Starting at the line below holding "Task: Click the window title bar text" and stopping at the line holding "The height and width of the screenshot is (755, 1568).", print every line exactly, both ends included, and leave the rest out.

DATA PROVIDED:
########
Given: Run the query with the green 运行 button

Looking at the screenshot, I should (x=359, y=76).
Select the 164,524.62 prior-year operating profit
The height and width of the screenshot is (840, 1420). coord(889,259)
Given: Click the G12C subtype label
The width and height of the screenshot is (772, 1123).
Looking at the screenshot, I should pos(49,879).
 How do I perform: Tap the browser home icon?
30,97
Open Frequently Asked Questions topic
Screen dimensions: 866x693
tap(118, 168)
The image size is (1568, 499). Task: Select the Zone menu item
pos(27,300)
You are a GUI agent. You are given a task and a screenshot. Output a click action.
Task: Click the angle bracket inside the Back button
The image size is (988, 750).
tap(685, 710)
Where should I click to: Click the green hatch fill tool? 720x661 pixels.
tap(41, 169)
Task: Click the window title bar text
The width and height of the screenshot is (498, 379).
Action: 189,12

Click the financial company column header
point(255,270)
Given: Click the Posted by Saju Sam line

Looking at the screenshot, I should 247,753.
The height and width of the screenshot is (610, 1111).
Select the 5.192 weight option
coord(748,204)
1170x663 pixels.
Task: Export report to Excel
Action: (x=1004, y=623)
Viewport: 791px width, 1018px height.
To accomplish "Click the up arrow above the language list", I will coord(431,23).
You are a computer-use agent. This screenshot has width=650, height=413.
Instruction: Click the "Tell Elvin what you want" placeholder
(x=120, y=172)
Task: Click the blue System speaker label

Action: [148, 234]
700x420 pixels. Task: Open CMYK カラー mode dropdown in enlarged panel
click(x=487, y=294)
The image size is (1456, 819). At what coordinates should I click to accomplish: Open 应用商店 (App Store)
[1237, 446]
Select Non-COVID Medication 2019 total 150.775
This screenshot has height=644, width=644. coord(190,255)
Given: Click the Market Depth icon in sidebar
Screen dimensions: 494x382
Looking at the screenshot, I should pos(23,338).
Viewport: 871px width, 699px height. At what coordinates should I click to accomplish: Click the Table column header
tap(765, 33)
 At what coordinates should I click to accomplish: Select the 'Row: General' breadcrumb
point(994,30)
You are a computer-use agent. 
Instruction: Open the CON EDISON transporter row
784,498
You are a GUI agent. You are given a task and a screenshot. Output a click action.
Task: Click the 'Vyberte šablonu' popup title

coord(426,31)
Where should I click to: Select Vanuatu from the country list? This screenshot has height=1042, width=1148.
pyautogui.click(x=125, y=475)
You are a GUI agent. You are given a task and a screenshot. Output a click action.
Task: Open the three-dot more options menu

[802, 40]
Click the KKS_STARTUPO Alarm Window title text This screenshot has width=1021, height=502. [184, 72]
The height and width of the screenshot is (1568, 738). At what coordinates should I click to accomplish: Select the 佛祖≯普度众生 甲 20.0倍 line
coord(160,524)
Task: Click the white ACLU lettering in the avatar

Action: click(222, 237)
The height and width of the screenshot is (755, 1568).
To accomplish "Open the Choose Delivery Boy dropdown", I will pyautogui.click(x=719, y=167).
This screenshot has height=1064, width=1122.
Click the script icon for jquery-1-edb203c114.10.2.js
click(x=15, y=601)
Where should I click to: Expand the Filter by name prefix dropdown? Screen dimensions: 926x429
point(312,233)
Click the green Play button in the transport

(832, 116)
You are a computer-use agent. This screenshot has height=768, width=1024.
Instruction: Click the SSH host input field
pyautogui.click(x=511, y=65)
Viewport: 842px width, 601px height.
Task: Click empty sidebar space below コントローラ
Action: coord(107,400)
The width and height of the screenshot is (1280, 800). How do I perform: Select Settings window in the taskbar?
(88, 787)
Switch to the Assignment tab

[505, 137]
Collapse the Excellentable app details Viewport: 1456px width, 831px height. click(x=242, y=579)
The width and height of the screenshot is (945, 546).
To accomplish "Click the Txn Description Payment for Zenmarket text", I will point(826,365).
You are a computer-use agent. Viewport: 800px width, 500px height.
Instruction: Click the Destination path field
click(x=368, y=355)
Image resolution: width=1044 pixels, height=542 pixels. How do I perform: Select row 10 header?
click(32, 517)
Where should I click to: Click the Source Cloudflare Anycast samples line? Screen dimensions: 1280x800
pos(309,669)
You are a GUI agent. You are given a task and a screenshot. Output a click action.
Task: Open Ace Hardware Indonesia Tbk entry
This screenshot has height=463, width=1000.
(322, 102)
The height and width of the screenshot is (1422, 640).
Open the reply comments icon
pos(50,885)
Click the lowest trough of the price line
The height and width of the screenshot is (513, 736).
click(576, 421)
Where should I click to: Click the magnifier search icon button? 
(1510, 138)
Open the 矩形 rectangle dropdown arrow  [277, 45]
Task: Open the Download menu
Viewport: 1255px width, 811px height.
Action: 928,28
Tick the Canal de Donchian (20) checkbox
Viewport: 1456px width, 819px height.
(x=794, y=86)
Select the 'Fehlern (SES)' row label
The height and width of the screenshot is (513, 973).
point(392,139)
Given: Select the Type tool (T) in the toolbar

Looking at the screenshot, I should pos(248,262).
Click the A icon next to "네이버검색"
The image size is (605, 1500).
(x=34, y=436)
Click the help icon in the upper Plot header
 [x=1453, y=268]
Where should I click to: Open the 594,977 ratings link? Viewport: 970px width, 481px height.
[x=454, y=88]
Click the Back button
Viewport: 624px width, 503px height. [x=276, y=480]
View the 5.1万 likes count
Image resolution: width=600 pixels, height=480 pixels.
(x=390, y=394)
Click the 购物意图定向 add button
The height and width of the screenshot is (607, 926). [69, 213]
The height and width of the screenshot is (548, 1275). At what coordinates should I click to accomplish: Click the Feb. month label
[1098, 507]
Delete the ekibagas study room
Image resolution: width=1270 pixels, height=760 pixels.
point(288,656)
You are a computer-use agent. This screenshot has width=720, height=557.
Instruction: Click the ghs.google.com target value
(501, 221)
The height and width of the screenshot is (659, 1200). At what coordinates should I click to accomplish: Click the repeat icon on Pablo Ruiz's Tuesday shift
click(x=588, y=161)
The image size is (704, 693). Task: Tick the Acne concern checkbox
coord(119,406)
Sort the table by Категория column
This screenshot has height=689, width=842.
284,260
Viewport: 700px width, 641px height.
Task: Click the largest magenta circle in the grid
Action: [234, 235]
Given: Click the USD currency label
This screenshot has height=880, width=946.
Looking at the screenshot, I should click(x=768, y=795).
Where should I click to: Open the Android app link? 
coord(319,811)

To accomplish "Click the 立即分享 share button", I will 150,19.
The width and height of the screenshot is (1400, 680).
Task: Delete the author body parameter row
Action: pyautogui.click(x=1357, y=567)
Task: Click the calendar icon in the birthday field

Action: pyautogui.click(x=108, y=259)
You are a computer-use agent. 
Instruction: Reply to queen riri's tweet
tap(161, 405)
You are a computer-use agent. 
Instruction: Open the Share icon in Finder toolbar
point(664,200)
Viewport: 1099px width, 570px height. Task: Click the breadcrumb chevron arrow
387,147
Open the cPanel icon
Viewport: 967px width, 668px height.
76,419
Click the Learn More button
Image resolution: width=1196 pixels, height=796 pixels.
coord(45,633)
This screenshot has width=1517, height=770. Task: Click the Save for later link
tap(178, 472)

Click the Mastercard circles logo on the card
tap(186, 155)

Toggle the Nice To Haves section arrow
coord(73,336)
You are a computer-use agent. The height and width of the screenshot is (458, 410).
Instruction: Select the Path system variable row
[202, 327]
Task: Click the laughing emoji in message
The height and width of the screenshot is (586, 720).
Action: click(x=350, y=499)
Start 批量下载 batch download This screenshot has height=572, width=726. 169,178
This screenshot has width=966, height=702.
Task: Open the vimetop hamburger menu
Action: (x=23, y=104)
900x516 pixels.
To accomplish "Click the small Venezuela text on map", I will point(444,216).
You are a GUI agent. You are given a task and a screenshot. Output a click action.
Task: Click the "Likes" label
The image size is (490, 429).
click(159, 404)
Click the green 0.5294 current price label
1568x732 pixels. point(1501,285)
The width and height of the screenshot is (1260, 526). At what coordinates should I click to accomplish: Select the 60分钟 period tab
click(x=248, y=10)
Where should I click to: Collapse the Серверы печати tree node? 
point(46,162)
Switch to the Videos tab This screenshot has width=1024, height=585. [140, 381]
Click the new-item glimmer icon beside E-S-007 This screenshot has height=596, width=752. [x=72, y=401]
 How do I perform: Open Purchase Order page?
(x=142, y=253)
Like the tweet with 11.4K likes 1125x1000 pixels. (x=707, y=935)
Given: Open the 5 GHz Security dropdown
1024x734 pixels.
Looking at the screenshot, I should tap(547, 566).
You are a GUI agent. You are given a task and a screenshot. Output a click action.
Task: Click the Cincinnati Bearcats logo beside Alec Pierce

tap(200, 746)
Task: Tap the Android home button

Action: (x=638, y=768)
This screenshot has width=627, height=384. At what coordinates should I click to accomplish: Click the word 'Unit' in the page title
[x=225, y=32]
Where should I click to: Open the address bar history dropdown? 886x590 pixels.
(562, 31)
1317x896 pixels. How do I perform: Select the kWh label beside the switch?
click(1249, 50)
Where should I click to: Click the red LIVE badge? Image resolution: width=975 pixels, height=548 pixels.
########
SOLVED EXERCISE:
Task: Click the window title bar text
The width and height of the screenshot is (498, 379).
Action: 189,12

Click the financial company column header
point(255,270)
Given: Click the Posted by Saju Sam line

Looking at the screenshot, I should 247,753.
The height and width of the screenshot is (610, 1111).
Select the 5.192 weight option
coord(748,204)
1170x663 pixels.
Task: Export report to Excel
Action: (x=1004, y=623)
Viewport: 791px width, 1018px height.
To accomplish "Click the up arrow above the language list", I will coord(431,23).
You are a computer-use agent. This screenshot has width=650, height=413.
Instruction: Click the "Tell Elvin what you want" placeholder
(x=120, y=172)
Task: Click the blue System speaker label

Action: [148, 234]
700x420 pixels. Task: Open CMYK カラー mode dropdown in enlarged panel
click(x=487, y=294)
The image size is (1456, 819). At what coordinates should I click to accomplish: Open 应用商店 (App Store)
[1237, 446]
Select Non-COVID Medication 2019 total 150.775
This screenshot has height=644, width=644. coord(190,255)
Given: Click the Market Depth icon in sidebar
Screen dimensions: 494x382
Looking at the screenshot, I should pos(23,338).
Viewport: 871px width, 699px height. At what coordinates should I click to accomplish: Click the Table column header
tap(765, 33)
 At what coordinates should I click to accomplish: Select the 'Row: General' breadcrumb
point(994,30)
You are a computer-use agent. 
Instruction: Open the CON EDISON transporter row
784,498
You are a GUI agent. You are given a task and a screenshot. Output a click action.
Task: Click the 'Vyberte šablonu' popup title

coord(426,31)
Where should I click to: Select Vanuatu from the country list? This screenshot has height=1042, width=1148.
pyautogui.click(x=125, y=475)
You are a GUI agent. You are given a task and a screenshot. Output a click action.
Task: Open the three-dot more options menu

[802, 40]
Click the KKS_STARTUPO Alarm Window title text This screenshot has width=1021, height=502. [184, 72]
The height and width of the screenshot is (1568, 738). At what coordinates should I click to accomplish: Select the 佛祖≯普度众生 甲 20.0倍 line
coord(160,524)
Task: Click the white ACLU lettering in the avatar

Action: click(222, 237)
The height and width of the screenshot is (755, 1568).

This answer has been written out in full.